Мысли Марии были совсем не об игре. Она была в тревоге, что, впрочем, стало свойственно для нее со дня прибытия в Шотландию. Иногда она могла спрятаться в «Маленькой Франции», но ведь невозможно все время быть там. Ее шотландские подданные, грубые и сильные, казалось, совсем не хотят жить друг с другом в мире. Распри продолжались. Мария поймала себя на том, что тратит много времени, пытаясь как-то примирить их.

Битон обмолвилась, что Томас Рэндолф, посол Англии, рассказал ей, что дела такого рода при английском Дворе решались совсем иначе и что королеве пора бы разобраться с недовольными. Но Мария была слишком мягкой и страшно терпеливой.

— Ну что я могу сделать? — вопрошала она. — Я же бессильна. Неужто Господу угодно, чтобы ко мне относились как к Елизавете Английской?

— Он говорил очень серьезно, — добавила Битон, и краска смущения при упоминании имени этого англичанина залила ей щеки. Битон верила всему, что говорил ей Рэндолф.

Мария начала, было, тревожиться о Битон и англичанине. А вдруг этот человек — шпион, как и все послы? Может, увиваясь за Битон, он задумал докопаться до секретов Марии?

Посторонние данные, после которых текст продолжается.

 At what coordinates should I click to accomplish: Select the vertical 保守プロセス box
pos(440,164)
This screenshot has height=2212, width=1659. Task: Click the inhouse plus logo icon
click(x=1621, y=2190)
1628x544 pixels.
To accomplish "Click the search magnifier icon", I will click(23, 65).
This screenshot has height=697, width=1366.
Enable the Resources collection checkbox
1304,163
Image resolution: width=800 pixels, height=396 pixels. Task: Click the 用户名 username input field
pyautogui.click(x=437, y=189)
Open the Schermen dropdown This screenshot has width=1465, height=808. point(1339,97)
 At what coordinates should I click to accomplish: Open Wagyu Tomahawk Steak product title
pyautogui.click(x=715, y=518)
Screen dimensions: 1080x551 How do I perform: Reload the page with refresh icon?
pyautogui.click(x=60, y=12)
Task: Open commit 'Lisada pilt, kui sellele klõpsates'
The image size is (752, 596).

Да что же это я такое говорю?! Должно быть, схожу с ума, если подумала, что Битон следит за мной. Но Битон могла невольно проболтаться, а Рэндолф достаточно умен, чтобы разговорить ее.

Во Франции с нею рядом все время был кардинал Лотарингский. Если ему хотелось, чтобы она чего-то не знала, то он просто держал такие вещи в секрете. А сейчас получалось так, что она знала то, о чем предпочла бы не знать вовсе. Ее брат Джеймс и Мэйтленд держались вместе, но они ненавидели Босуэла. Граф Атолл и граф Аргайл, будучи католиками, ненавидели католического лидера Хантлея. Был Мортон, репутация которого походила на репутацию Босуэла. Был Эрскин, больше всего на свете интересовавшийся тем, что стоит на обеденном столе. Босуэл и Гамильтон Аран поругались между собой, и в итоге Мария через несколько недель после прибытия в Шотландию прогнала Босуэла со Двора, последовав совету графа Джеймса.